Personal details
- Born: 3 January 1924 Zhob, British India
- Died: 5 November 2010 (aged 86) Sherani, Balochistan, Pakistan
- Resting place: Sherani, Pakistan
- Party: Pakhtunkhwa Milli Awami Party
- Children: 6
- Parent: Esa Khan
- Alma mater: Islamia College University, Peshawar
- Profession: Politician
- Known for: Political activism

= Sain Kamal Khan Sherani =

Pakistani politician

Sain Kamal Khan Sherani (Pashto:سايي کمال خان شیراني) (3 January 1924 – 5 November 2010) was the founding member and leader of Pakhtunkhwa Milli Awami Party a democratic Pashtun nationalist political party in Pakistan.

Sain Kamal Khan Sherani was born in district Zhob British India village shina ponga (شنه پونګه) in middle class Sherani tribe family.
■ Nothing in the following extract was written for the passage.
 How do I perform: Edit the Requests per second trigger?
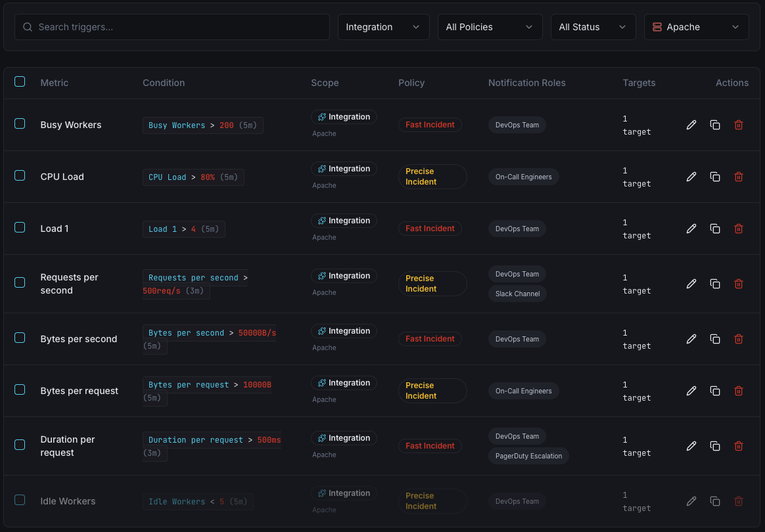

His father name was Esa Khan and he has business in Delhi. Sain has three brothers named Mutha Khan, Ibrahim Khan, Nawab Khan and has two sisters. He has six children in number five sons and only daughter.

==Education==
Kamal Khan Sherani got his basic education from a nearby primary school karama malik Balo khan karmanzai Zhob and in 1939 he got admission in "Sandeman High School Quetta" by scholarship. After completing his Matriculation, in 1940 he proceeded to Islamia College University Peshawar, obtaining an Honours degree in Economics.

==Political career==
Sain Kamal Khan Sherani was the closest companion of Khan Shaheed Abdul Samad Khan Achakzai.